Risale Haber-Haber Merkezi
Star yazarı Hüsrev Hatemi, bir panelde dile getirdiği sözleri nedeniyle kendisini eleştirenlere cevap verdi.
Önce olayı anlatan Hatemi, "Bir panel konuşmasındasınız. Panel yöneticisi diğer konuşmacı da sevdiğiniz, aranızda dostluk olan kişiler. Benim dışımda zaten tek konuşmacı var. Şair Lale Müldür. Lale Hanım, acıklı bir şiir okudu ve Kürt vatandaşlarımızın çektiklerinden bahsetti. Sonra bana şiir okuma sırası verildi. Ben, Lale Hanım’ın söylediklerinin tesiri altındaydım. Canlı yayında söylenen bu sözlerin bazı yanlış yorumlara yol açacağını ve Lale Hanım’ın bazı aşırı sert tepkilere maruz kalacağını düşünerek, Türklerden gelen bazı tatlı hareketler de olduğunu, mesela Kanal Şeş’in açıldığını ekleyelim, ayrıca Said-i Nursi ve Süleyman Nazif’i hatırlayalım dedim" şeklinde yazdı.
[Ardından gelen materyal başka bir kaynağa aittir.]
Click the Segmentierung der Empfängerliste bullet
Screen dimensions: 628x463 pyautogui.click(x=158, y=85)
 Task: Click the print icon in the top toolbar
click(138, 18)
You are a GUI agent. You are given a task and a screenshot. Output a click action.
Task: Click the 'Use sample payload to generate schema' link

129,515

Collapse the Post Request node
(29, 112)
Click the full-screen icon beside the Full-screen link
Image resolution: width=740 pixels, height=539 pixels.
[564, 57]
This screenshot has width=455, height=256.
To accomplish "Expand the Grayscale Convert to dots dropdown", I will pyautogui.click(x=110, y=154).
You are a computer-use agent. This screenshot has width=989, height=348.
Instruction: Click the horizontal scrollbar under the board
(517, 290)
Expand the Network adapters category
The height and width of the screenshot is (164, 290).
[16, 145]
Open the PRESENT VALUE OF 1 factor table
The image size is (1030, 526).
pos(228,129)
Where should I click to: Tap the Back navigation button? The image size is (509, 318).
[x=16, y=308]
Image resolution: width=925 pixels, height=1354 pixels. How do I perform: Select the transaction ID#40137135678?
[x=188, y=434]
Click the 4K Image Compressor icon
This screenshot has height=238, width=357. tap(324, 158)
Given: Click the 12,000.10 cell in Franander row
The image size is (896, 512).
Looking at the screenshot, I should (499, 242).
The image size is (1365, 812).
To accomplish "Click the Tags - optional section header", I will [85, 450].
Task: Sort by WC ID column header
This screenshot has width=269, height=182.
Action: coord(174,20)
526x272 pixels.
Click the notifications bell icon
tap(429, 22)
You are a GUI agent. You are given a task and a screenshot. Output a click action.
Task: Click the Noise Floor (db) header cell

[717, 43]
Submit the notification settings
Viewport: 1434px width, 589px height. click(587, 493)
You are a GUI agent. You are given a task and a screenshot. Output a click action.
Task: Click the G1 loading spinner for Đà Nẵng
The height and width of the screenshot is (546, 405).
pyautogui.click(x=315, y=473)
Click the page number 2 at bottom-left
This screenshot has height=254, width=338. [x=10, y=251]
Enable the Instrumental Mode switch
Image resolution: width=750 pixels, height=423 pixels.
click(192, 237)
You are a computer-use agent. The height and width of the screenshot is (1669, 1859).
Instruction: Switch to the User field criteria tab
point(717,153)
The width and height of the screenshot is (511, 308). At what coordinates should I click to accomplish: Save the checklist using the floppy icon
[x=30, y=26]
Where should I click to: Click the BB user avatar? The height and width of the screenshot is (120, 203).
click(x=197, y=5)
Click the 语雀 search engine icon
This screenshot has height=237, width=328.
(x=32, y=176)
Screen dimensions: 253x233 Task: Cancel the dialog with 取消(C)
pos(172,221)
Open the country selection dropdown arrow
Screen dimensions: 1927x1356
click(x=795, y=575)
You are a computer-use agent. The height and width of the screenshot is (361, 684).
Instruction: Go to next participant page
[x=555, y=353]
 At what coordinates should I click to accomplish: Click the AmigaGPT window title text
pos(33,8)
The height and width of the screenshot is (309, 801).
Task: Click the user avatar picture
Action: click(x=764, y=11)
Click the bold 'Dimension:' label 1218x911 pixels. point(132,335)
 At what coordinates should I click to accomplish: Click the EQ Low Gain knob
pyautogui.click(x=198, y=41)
Çanakkale’de Kürtlerle Türklerin birlikte çarpıştığını belirten Hatemi, yazısını şöyle sürdürdü:
"Hatırımda başka cephelerde Osmanlı sınırları için çarpışan Kürt veya Arap subay ve erler de vardı. Yani evde hazırlanmış olarak ‘bir hitabe irad edeyim’ düşüncesi ile hareket etmiyordum. Ülke TV’de Tahta Köprü programında cereyan eden bu olayı, ekran başında seyreden Sn. Orhan Tekelioğlu, benim Lale Hanım’ın işine karıştığımı ve mozaik edebiyatı yaptığımı söylüyor. Ben inanmadığım bir konunun edebiyatçısı da yayıcısı da olmam. Mesela Kürtlerin dilinin nerden geldiğini anlatan ‘Kart-kurt’görüşüne zerre kadar inanmadım ve hiçbir zaman o görüşü yaymadım. Fakat mozaik görüşünden daha iyi bir görüş varsa Sn. Tekelioğlu beni aydınlatsın. Belki o görüşü benimserim.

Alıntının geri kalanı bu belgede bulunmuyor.